Caroline Hurd

Caroline Hurd

Discipline: Physician
Funding awarded to: University of Washington, Cambia Palliative Care Center of Excellence, Seattle

A Comprehensive Curriculum for Critical Communications in Residency Education

The project has five aims: 1) Create and implement a comprehensive communication curriculum, using innovative multi-media tools, focusing on discussing serious news and conducting family conferences in Pediatric and Internal Medicine Residencies; 2) Use formative and summative evaluations to assess developmental progress of residents toward independent practice in critical communication based on new ACGME milestones; 3) Deliver faculty development training that will provide the foundation for long-term sustainability and institutional cultural transformation; 4) Develop a strategic plan to disseminate the curriculum to residency programs in the UW Medicine system. 5) Publish the results of the program in national peer-reviewed publications and websites to encourage similar primary Palliative Care interventions across the United States.

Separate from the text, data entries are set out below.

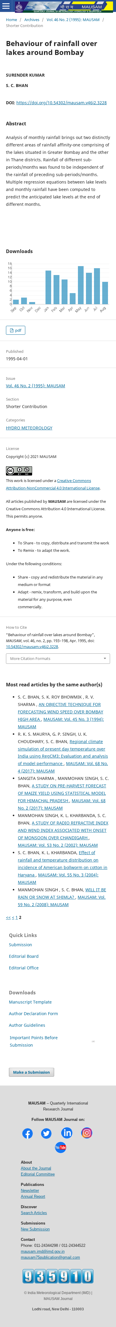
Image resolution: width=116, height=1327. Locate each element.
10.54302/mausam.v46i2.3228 (32, 646)
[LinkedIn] (66, 1138)
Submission (20, 944)
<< (8, 917)
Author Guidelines (27, 1025)
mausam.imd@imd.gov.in (43, 1251)
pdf (17, 330)
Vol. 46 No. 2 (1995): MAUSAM (73, 19)
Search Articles (34, 1213)
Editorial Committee (38, 1174)
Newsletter (30, 1190)
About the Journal (36, 1168)
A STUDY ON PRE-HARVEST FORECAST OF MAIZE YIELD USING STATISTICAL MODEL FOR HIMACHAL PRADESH (62, 793)
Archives (31, 19)
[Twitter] (46, 1138)
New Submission (35, 1229)
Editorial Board (24, 956)
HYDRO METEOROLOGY (29, 428)
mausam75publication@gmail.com (50, 1257)
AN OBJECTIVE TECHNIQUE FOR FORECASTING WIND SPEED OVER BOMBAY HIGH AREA (60, 712)
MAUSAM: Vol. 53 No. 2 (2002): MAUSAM (58, 845)
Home (11, 19)
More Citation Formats (30, 658)
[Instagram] (86, 1138)
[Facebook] (27, 1138)
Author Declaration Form (33, 1013)
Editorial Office (24, 968)
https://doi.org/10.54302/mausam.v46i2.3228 (61, 102)
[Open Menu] (6, 6)
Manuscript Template (30, 1002)
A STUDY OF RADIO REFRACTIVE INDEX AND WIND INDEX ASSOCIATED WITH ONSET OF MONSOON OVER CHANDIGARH (63, 830)
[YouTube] (60, 1152)
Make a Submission (31, 1072)
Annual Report (33, 1196)
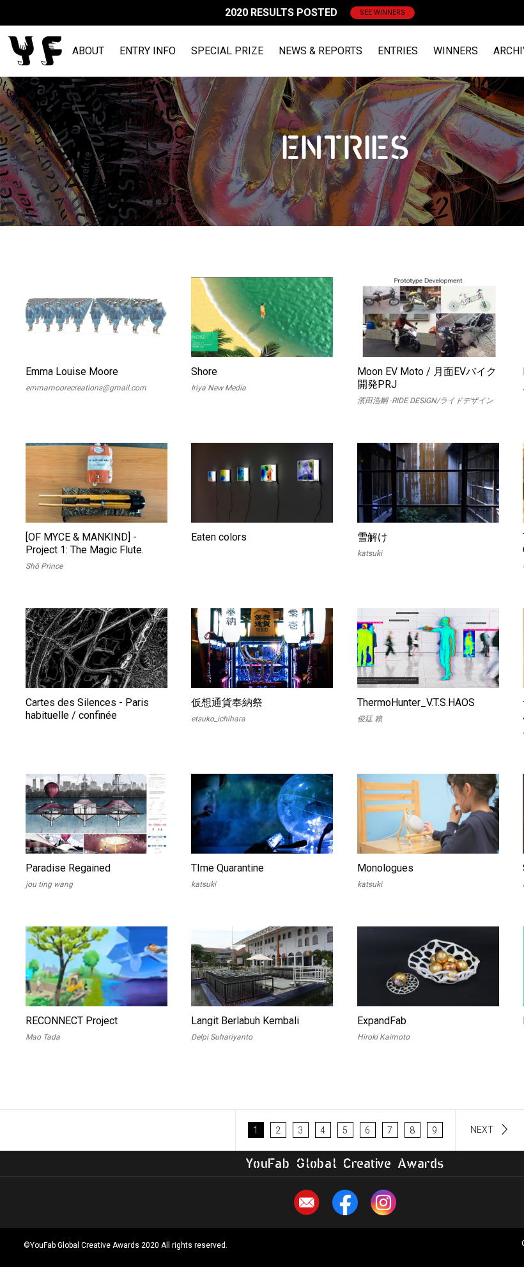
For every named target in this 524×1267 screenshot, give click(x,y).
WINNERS (455, 51)
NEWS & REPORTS (320, 51)
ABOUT (88, 51)
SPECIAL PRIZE (227, 51)
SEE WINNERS (382, 12)
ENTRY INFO (147, 51)
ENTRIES (398, 51)
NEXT (481, 1130)
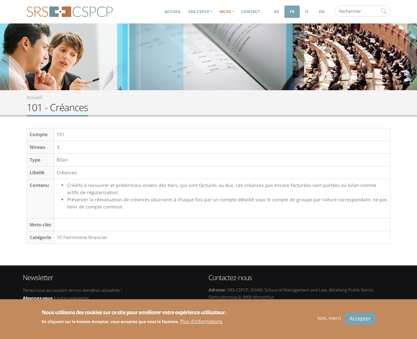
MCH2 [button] (225, 11)
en (321, 11)
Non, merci (329, 318)
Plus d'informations (201, 321)
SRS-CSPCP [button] (198, 11)
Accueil (173, 11)
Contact (250, 11)
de (276, 11)
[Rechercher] (383, 11)
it (307, 11)
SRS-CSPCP (70, 12)
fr (292, 11)
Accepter (360, 318)
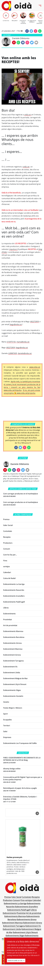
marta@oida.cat (23, 342)
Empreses (7, 737)
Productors (7, 543)
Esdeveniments (9, 613)
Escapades (7, 719)
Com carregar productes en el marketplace (20, 493)
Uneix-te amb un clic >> (16, 960)
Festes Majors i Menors (12, 708)
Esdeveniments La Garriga (13, 584)
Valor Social (8, 525)
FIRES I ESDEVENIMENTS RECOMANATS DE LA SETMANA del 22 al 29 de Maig (21, 758)
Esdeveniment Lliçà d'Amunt (14, 684)
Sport (5, 714)
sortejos (6, 566)
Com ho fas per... (10, 555)
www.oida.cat (34, 367)
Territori (6, 725)
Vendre (6, 702)
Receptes (7, 537)
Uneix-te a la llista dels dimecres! (23, 941)
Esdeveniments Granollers (14, 596)
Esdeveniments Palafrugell (14, 602)
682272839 (34, 321)
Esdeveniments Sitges (12, 690)
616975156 (11, 342)
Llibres (6, 608)
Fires (5, 560)
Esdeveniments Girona (12, 643)
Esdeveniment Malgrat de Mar (15, 678)
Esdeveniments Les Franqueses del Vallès (20, 743)
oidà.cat (27, 114)
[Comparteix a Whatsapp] (40, 31)
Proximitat (7, 619)
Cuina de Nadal (9, 578)
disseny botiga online (11, 768)
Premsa (6, 519)
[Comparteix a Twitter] (31, 31)
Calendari (7, 572)
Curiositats (7, 531)
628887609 (12, 353)
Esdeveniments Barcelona (13, 637)
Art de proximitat (10, 625)
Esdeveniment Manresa (12, 649)
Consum (6, 549)
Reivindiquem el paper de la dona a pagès (20, 788)
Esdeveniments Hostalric (13, 696)
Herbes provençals (14, 857)
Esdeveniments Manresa (13, 631)
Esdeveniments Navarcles (13, 590)
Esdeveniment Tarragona (13, 661)
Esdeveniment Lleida (11, 672)
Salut (5, 731)
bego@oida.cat (16, 324)
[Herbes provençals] (23, 837)
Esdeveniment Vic (10, 666)
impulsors (13, 249)
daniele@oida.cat (25, 353)
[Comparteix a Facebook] (27, 31)
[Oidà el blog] (16, 6)
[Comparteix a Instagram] (35, 31)
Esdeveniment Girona (12, 655)
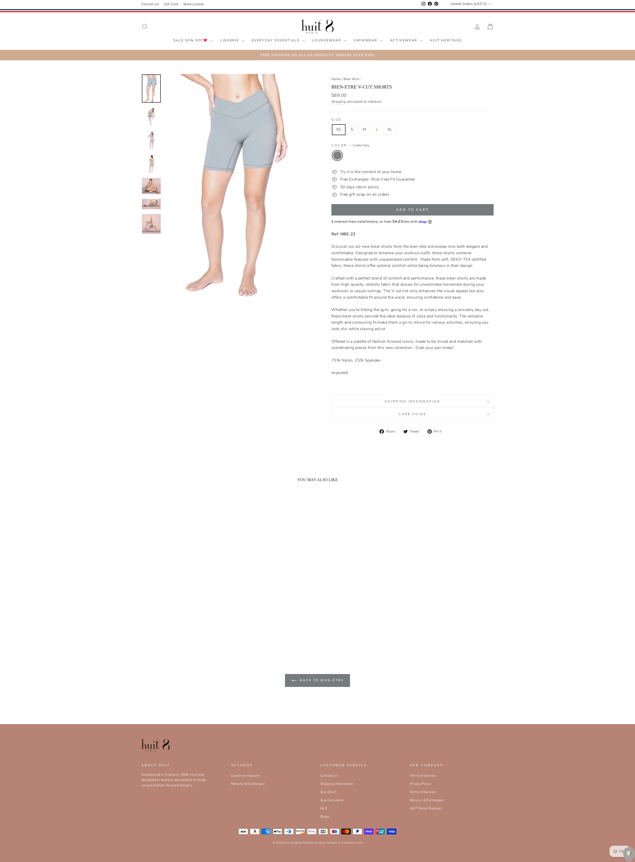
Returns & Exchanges (248, 783)
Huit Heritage (446, 40)
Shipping (338, 101)
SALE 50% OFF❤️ (191, 40)
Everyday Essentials (276, 40)
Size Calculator (332, 800)
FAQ (323, 808)
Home (336, 79)
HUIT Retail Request (426, 808)
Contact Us (150, 4)
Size (336, 120)
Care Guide (412, 414)
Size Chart (328, 792)
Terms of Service (423, 775)
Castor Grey (337, 155)
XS (338, 129)
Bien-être (351, 79)
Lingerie (230, 40)
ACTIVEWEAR (404, 40)
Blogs (324, 816)
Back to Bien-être (321, 680)
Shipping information (412, 401)
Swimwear (366, 40)
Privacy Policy (420, 783)
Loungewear (327, 40)
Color (350, 145)
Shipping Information (336, 783)
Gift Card (171, 4)
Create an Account (245, 775)
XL (389, 129)
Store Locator (193, 4)
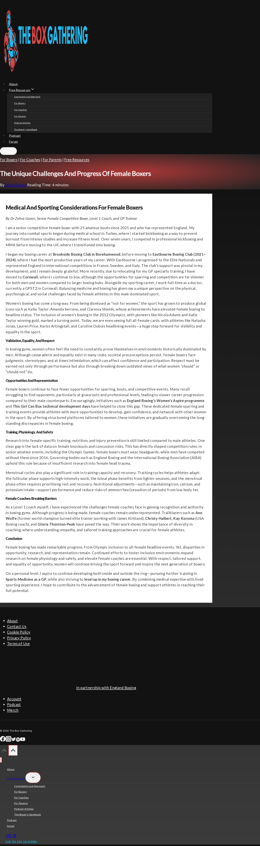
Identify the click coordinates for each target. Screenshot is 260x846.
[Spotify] (18, 740)
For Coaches (20, 109)
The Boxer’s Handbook (25, 129)
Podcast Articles (22, 122)
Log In (8, 151)
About (13, 84)
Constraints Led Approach (27, 96)
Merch (12, 710)
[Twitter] (13, 740)
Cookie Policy (18, 632)
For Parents (20, 116)
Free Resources (76, 159)
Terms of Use (18, 643)
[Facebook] (3, 740)
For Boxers (19, 103)
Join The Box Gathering (21, 841)
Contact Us (16, 626)
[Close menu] (1, 760)
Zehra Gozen (16, 185)
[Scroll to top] (4, 750)
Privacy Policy (19, 638)
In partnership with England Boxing (106, 687)
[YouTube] (22, 740)
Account (14, 698)
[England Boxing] (13, 676)
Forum (13, 142)
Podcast (15, 136)
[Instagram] (8, 740)
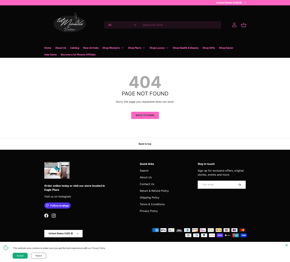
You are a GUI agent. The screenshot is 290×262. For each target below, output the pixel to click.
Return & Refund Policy (154, 190)
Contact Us (147, 184)
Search (144, 170)
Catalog (74, 47)
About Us (60, 47)
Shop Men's (134, 47)
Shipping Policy (149, 197)
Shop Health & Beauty (186, 47)
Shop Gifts (209, 47)
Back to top (145, 143)
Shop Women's (111, 47)
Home (47, 47)
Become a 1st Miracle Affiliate (78, 54)
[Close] (286, 245)
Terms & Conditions (152, 204)
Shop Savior (226, 47)
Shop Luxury (157, 47)
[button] (243, 25)
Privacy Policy (149, 211)
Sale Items (50, 54)
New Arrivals (91, 47)
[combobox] (162, 25)
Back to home (145, 115)
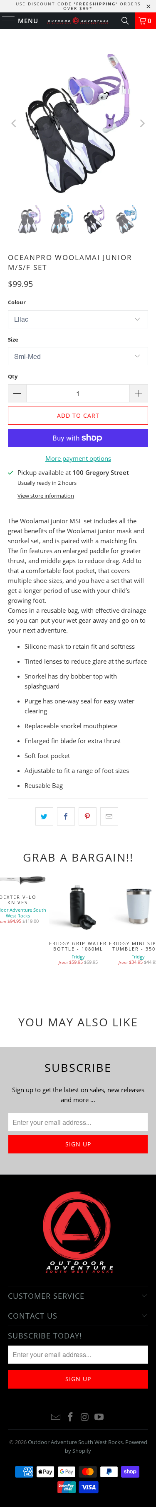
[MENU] (5, 20)
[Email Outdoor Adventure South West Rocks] (56, 1417)
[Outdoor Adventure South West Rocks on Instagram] (85, 1417)
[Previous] (14, 123)
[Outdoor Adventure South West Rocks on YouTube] (99, 1417)
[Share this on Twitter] (44, 816)
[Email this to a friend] (109, 816)
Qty (12, 376)
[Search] (125, 20)
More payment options (78, 458)
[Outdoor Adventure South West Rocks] (78, 20)
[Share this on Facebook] (66, 816)
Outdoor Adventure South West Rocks (75, 1442)
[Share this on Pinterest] (88, 816)
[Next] (142, 123)
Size (13, 339)
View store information (45, 495)
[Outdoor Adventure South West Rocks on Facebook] (70, 1417)
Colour (17, 302)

There is a box on my shelf, worn tattered edges, a simple corrugated cardboard. The box is anything but ordinary. The box travels, by car and truck, city to city, apartment to house. I am not sure if a thief in the night would even notice its worth, but to me it is one of my most valued possessions. As doctors we supposedly hold many things, but it is people’s stories that are the unexpected gifts placed quietly in the pocket of a crisp white coat. And so, each day, week, month, year the box becomes heavier as my collection of stories grows, each one as priceless as the last. Not coming from a family of healthcare professionals, I never dreamed I would end up spending so much of my time in a hospital. But after studying wildlife biology in Kenya and realizing that I was drawn more to people’s stories than the fieldwork, I applied to medical school where I could combine my love of science with the art of storytelling. As a medical student at UCSF I witnessed the faculty bring humanism to illness in a way I never imagined possible. During a course called “The Healers Art,” led by one of the best story tellers of our time, Rachel Naomi Remen, we would often sit and listen to the soft cadence of her voice carrying us off into a world of wonderment for the human experience. What I cherish most about being a physician is the privilege to be welcomed into our patient’s lives at some of their most intimate moments. It is why my tattered cardboard box of stories is among my greatest possessions. I think one of the under-appreciated benefits of primary palliative care training is that it reminds many of us why we went into medicine in the first place and gives us permission to be human with our patients.